In an area of high spiritual and mental rebirth since ancient times, the Psychiatric Hospital of Attica in Dafni was built in 1925 as the first State Psychiatric Hospital and has been continuously functioning ever since. Curated by Dr Kostas Prapoglou in collaboration with non-profit cultural organisation artefact athens, the exhibition titled reality check took place at one of the larger –now abandoned– buildings of the hospital grounds. Its focus will transcend the objective hypostasis of a psychiatric hospital. It will gaze beyond ideas of institutional confinement, it will override mental illness as a medical condition and it will survey the structural constraints and qualities of the mind in relation with space and time.

Spacelessness [having and understanding no borders or limits] is a term that will be further investigated in this exhibition. We will also explore how consciousness, language and speech stand against gravity and how oftentimes visual landscapes turn into mindscapes and vice versa. Notions of the inside and outside will also be taken into account [where is insanity really located? Where do we normally find the real madhouse?].

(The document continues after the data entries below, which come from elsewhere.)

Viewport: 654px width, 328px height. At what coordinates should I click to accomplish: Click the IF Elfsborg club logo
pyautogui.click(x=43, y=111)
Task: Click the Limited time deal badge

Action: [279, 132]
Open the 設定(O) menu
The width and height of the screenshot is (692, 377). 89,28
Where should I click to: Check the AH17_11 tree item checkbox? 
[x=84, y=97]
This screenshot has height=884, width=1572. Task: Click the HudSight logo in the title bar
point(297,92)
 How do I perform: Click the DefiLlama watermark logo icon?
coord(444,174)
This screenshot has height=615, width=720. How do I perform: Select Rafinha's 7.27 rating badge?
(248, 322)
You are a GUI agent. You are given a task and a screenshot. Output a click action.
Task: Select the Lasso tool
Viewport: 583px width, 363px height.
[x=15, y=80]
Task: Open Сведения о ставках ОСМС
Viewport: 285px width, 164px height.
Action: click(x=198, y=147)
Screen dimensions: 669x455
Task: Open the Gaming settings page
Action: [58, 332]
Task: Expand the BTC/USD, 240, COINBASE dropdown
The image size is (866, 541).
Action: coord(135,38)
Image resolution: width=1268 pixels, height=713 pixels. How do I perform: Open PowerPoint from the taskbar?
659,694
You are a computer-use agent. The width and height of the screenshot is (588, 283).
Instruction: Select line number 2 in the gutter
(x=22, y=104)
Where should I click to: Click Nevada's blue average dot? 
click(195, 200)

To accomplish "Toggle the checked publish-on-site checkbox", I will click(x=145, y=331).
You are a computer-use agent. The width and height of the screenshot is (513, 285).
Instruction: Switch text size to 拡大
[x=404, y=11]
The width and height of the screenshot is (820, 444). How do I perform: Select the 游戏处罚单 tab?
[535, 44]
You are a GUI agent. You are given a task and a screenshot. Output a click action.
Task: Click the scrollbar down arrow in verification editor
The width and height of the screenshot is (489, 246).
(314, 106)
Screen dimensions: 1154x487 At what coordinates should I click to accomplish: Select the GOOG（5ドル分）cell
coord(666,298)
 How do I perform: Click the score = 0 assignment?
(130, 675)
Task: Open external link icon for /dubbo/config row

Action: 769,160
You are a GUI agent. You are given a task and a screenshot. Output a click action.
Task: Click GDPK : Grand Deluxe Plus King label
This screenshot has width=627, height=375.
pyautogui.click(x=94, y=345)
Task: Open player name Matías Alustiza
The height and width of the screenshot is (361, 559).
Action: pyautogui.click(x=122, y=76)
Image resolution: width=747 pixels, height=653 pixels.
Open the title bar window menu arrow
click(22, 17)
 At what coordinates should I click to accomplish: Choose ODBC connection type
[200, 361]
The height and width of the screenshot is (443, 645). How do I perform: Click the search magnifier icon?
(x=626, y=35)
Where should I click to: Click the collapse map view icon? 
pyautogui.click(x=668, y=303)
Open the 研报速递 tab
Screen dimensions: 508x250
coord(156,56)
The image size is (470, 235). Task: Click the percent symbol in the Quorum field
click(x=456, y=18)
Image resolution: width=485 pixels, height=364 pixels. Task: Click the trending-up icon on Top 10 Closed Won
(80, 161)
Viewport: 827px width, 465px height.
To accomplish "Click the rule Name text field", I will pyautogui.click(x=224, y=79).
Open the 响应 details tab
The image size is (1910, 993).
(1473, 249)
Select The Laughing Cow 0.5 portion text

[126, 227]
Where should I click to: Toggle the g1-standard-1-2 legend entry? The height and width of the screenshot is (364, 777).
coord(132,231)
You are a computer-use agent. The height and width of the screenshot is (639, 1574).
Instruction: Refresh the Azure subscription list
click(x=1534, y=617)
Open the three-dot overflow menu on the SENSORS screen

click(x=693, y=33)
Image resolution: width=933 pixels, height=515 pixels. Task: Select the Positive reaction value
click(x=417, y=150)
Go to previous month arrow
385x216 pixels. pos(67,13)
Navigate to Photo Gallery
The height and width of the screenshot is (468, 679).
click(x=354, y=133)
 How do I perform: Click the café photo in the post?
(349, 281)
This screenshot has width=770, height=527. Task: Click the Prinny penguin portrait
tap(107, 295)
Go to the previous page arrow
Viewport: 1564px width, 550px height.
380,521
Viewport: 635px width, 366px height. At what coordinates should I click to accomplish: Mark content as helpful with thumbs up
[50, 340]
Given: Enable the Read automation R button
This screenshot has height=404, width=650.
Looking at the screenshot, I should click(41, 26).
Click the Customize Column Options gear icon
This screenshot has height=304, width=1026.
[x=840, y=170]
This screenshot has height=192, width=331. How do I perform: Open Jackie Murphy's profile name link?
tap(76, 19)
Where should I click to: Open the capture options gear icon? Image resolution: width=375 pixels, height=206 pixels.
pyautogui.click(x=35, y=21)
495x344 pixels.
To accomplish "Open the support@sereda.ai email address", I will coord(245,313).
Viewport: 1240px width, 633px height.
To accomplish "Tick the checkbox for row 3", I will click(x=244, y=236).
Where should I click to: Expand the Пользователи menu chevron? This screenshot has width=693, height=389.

This is not an exhibition about the psychiatric hospital per se; viewers will enter the micro-cosmos of an asylum but will leave having witnessed what spaceless time and timeless space might mean, filtered through the omnipresence of human consciousness. The hospital is a simple point of embarkation and reality check will bring to the fore not only the ideological follies of our existence, but it will also unpack and unfold its meaning layer after layer.

Thirty-four artists from Greece and abroad are invited to participate with site-specific and context- responsive works embracing the diversity of their visual [or non-visual] vocabulary through installations, video, soundscapes, sculpture, photography and performance. Each artist’s practice will construct a collective effort to archive possibilities with human existence as the protagonist, who is in constant battle with time and space.

Participating artists: Eozen Agopian, Lydia Andrioti, Katerina Apostolidou, Zeina Barakeh, Orit Ben-Shitrit, Brothers Quay, Robert Cahen, Lydia Dambassina, Diohandi, Angie Drakopoulos, Efi Fouriki, Aikaterini Gegisian, Yorgos Giotsas, Irini Gonou, Zoe Hatziyannaki, Daniel Hill, Marion Inglessi, Elina Ioannou, Vassilis Karouk, Renee Magnanti, Despina Meimaroglou, Vana Ntatsouli, Bill Pangburn, Eleni Panouklia, Vivi Perysinaki, Ada Petranaki, Belle Shafir, Dimitra Skandali, Marianne Strapatsakis, Lambros Taklis, Nikos Tranos, Tania Tsiridou, Marios Voutsinas, Eleni Zouni.